Carey attended Stanford University, where he swam for the Stanford Cardinal swimming and diving team in National Collegiate Athletic Association (NCAA) and Pacific-10 Conference competition from 1992 to 1995 under Hall of Fame Head Coach Skip Kenney. Stanford won three consecutive NCAA national team championships while Carey was a Cardinal swimmer, and he won the individual NCAA national championship in the 200-yard butterfly with a time of 1:44.01 in 1993. Carey graduated from Stanford with a bachelor's degree in 1995, and a master's degree in 1996.

===1996 Olympic Trials===
On March 8, 1996, as a Stanford Senior, Carey finished second to Tom Malchow in the 200 Butterfly finals with a time of 1:57.66 at the 1996 Olympic Trials in Indianapolis, Indiana at the Indiana University Natatorium, winning a berth on the 1996 Men's U.S. Olympic swimming team. At the time, Carey was rated fourth in the World in the event, though he would face demanding international competition at the Atlanta Olympics. Carey, an accomplished swimmer in High School, had placed fourth in the 1992 Olympic trials, failing to make the U.S. team, as only the first two finishers made the team.

==1996 Atlanta Olympics==
Carey represented the United States at the 1996 Summer Olympics in Atlanta, Georgia. He competed in the preliminary heats of the men's 200-meter butterfly event, and posted a time of 2:01.10, finishing twenty-first overall. Russian Dennis Pankratov won the 200-meter fly that year with a time of 1:56.51, with Carey's American teammate Tom Malchow taking the silver in 1:57.44, and Australian Scott Goodman taking the bronze with a time of 1:57.48. In the highly competitive international field, Carey finished about 3.62 seconds out of contending for the bronze medal, having swum a time 3.34 seconds slower than his time in the finals of the Olympic trials.

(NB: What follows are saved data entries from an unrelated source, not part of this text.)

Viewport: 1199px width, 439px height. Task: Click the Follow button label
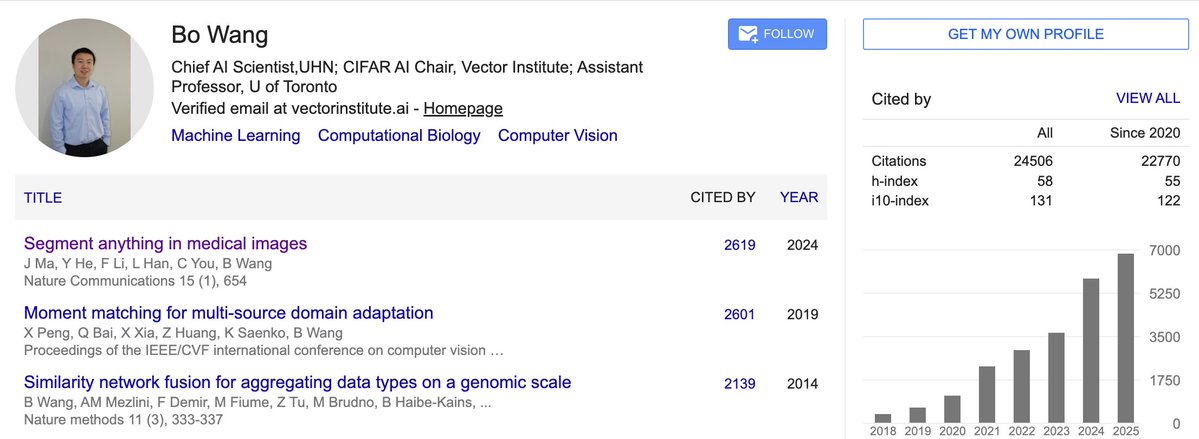click(789, 34)
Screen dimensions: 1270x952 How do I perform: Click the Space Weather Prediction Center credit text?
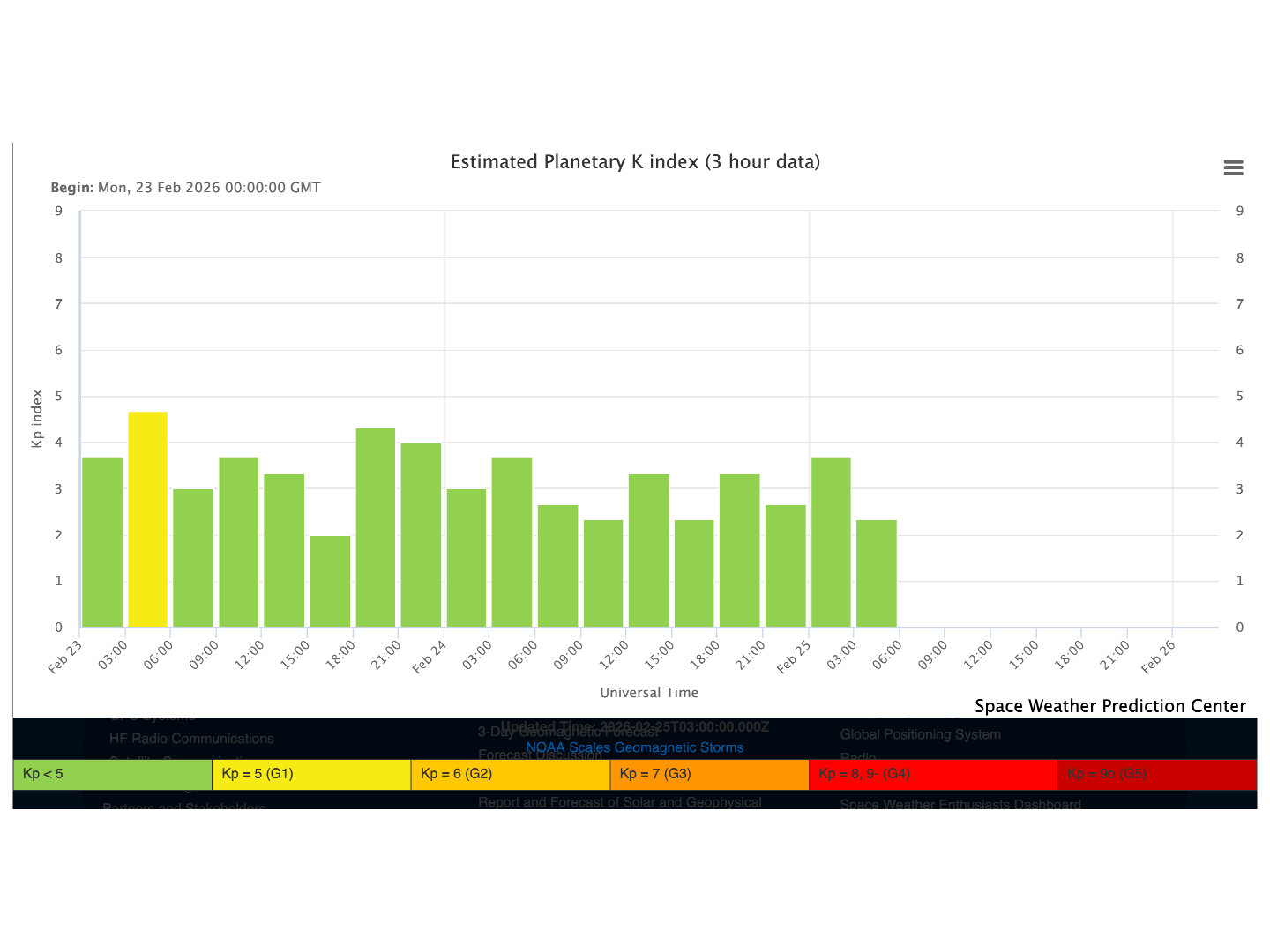tap(1109, 706)
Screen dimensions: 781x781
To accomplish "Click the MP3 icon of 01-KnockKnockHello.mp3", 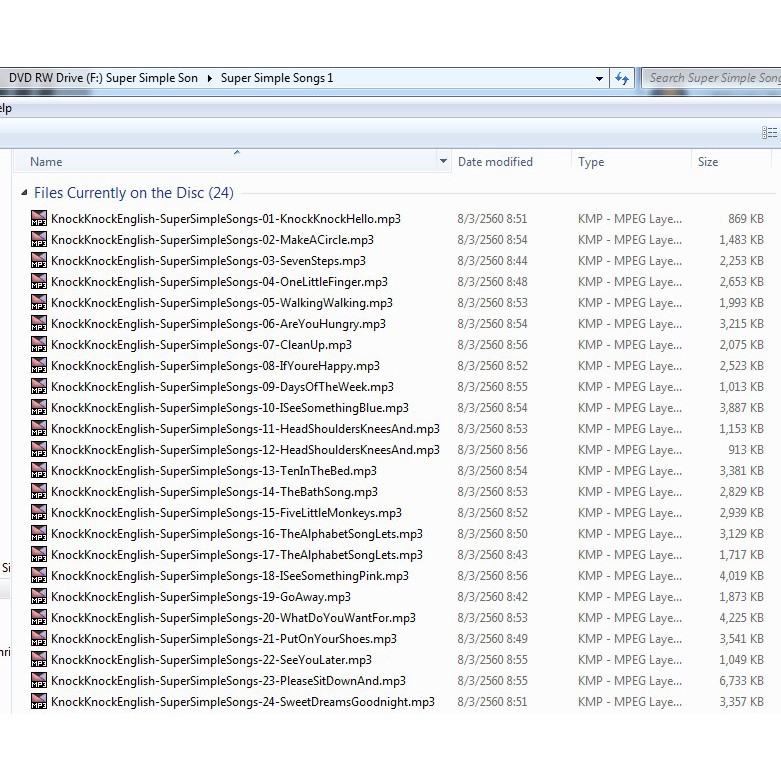I will pos(39,219).
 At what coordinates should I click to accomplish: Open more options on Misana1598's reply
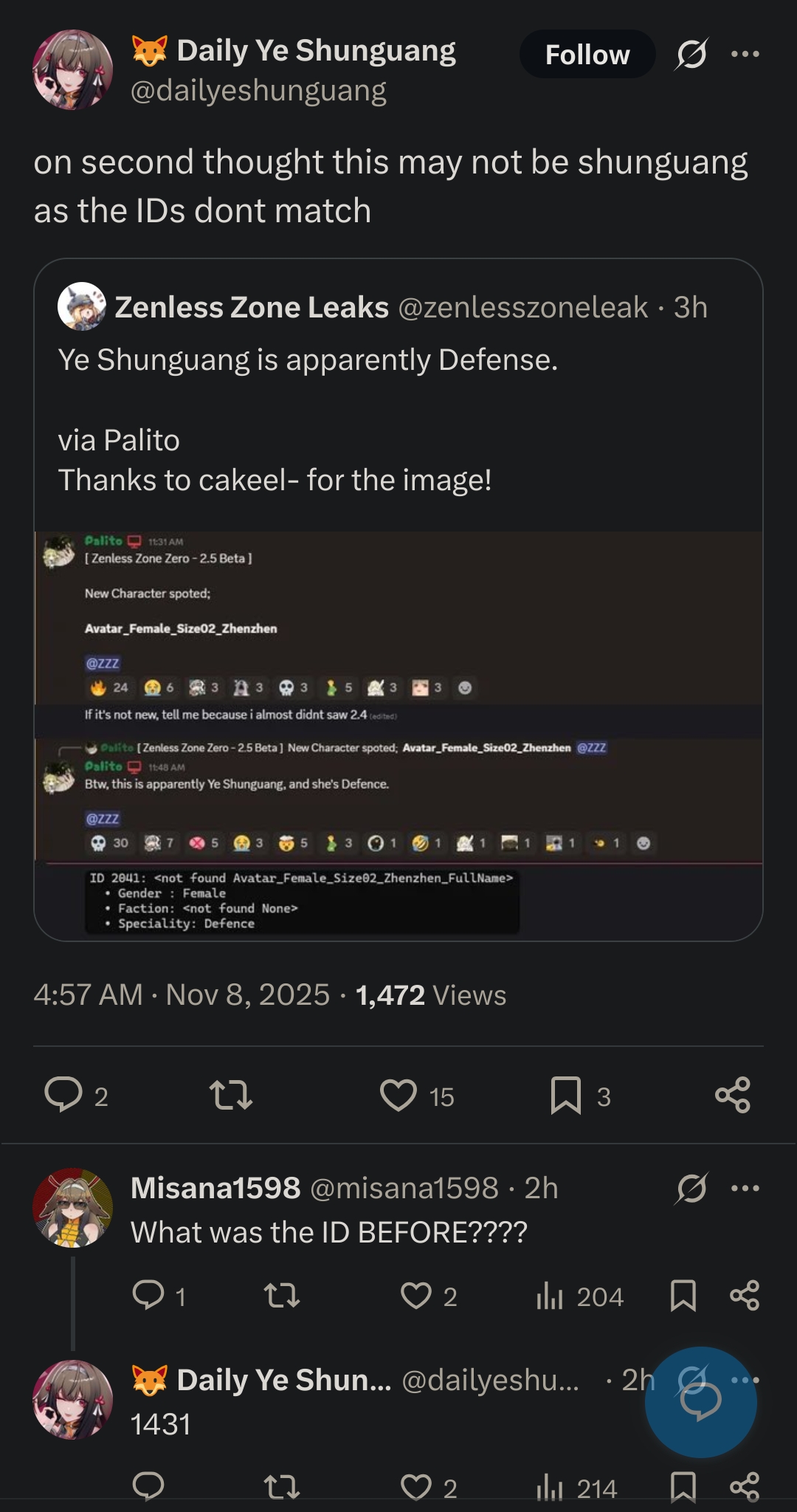click(x=745, y=1188)
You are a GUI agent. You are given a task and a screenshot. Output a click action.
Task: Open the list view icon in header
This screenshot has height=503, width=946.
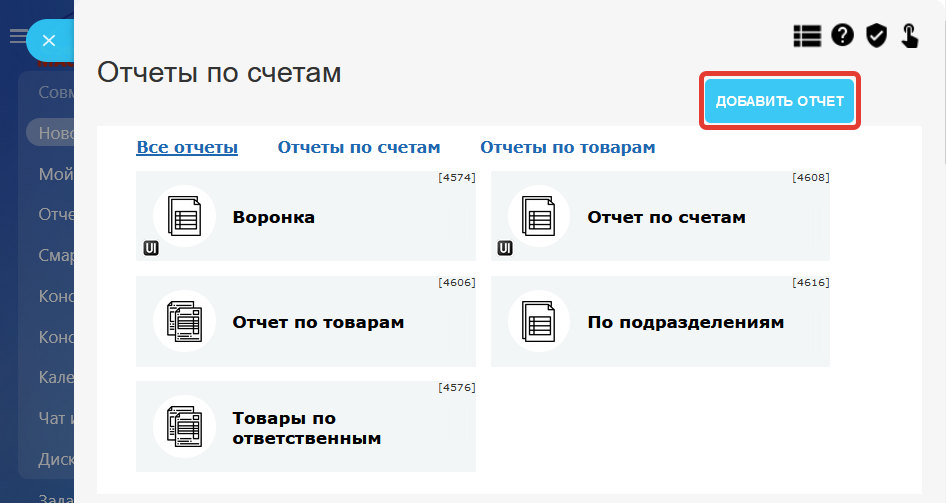click(807, 36)
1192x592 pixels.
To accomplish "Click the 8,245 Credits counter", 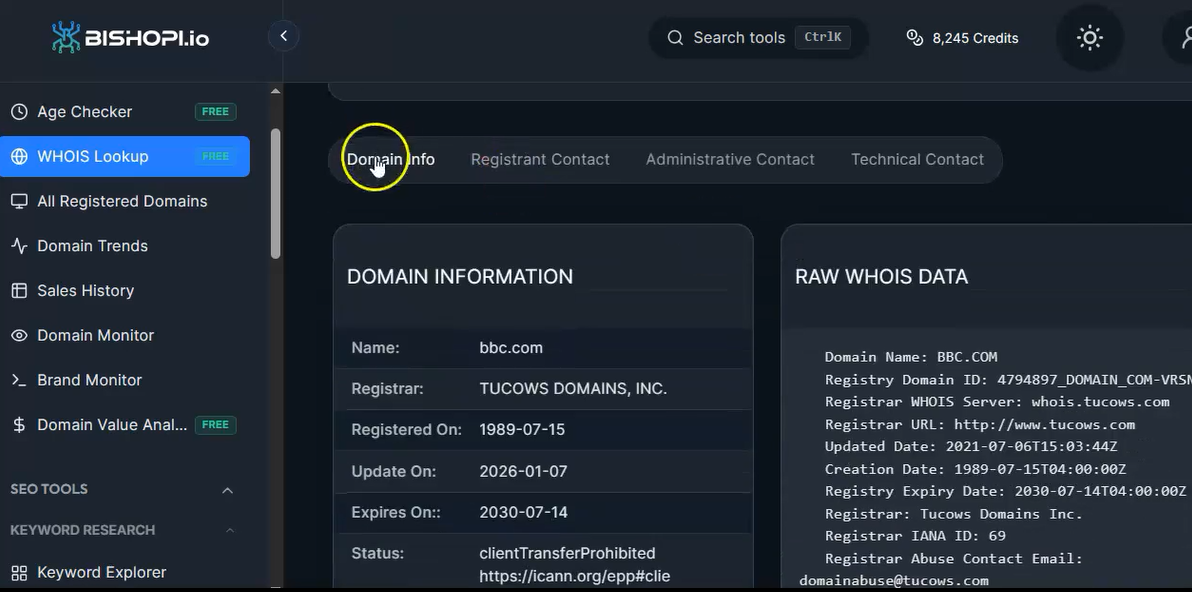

===Post-swimming careers===
Carey worked for Credit Suisse First Boston and at SlideRocket. Working for Azure Capital, primarily a venture capital firm, in 2001 he was announced as a partner. At Astute Solutions, an IT consulting and software development firm where he was Chief Operating Officer in 2016, and in 2018 was promoted to chief executive officer. Around 2020, he served as an executive with ArchiveSocial, an archiving platform for public records and social media. During his business career, he also spent time working as a co-owner and a board member of Kelly's Roast Beef in greater Boston. Carey married and had children.